→ Document:
═══

Books are now little more than merchandise in this seriously ailing culture, and I fear that only the profit motive has any chance of producing results that may change things for the better.

michelle lovric said...

POSTING FOR CLAIRE BLOOM
It would be little less than tragic to lose the beautiful and fascinating book shops of Venice. I do most ardently ask that this might not happen.

Penny Dolan said...

I think a city without bookshops is a city without a soul. If ever I travel somewhere - as I did to Venice last year, I buy books not toys or masks. This is a tragedy that comes from the economics of rents and rates - and I do hope so hope that the writers of Venice, by this action, persuade the people on the various city councils that the bookshops are central to the culture and mood of the city. If the soul of the city goes, the rest becomes a hoow stage set. Power to the writers - and to those so-important booksellers.

Thank you for posting this, Michelle.

Leslie Wilson said...

How awful! But I am very glad you are blogging about it and bringing it to people's attention. I do agree that it is dreadful when you find shop upon shop just selling the same tourist stuff and the shops become rather like some theme-park shop. Shall FB and tweet, Michelle!

═══

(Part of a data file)
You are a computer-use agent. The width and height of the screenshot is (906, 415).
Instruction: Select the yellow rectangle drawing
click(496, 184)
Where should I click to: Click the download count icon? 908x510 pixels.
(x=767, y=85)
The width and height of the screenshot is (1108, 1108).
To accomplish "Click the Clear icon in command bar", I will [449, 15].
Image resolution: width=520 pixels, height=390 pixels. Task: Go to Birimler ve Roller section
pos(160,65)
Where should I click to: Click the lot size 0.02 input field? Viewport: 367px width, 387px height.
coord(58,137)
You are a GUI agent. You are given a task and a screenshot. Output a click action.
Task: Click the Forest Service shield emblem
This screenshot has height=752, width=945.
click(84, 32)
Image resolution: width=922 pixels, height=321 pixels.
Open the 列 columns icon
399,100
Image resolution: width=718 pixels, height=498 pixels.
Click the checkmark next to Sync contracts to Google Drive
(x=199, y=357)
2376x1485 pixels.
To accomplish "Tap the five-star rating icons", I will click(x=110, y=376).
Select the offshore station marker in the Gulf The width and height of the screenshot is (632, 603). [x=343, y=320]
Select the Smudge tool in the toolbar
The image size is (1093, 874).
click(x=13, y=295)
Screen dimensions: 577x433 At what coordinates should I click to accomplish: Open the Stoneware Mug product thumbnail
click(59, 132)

═══

→ Exercise requirements:
1. Write out the comments about Venice's bookshops word for word, from "Penny Dolan said..." to "those so-important booksellers.".
2. In the comments about Venice's bookshops, what does Penny Dolan buy when she travels instead of toys or masks?

→ The responses:
1.
Penny Dolan said...

I think a city without bookshops is a city without a soul. If ever I travel somewhere - as I did to Venice last year, I buy books not toys or masks. This is a tragedy that comes from the economics of rents and rates - and I do hope so hope that the writers of Venice, by this action, persuade the people on the various city councils that the bookshops are central to the culture and mood of the city. If the soul of the city goes, the rest becomes a hoow stage set. Power to the writers - and to those so-important booksellers.

2. Books.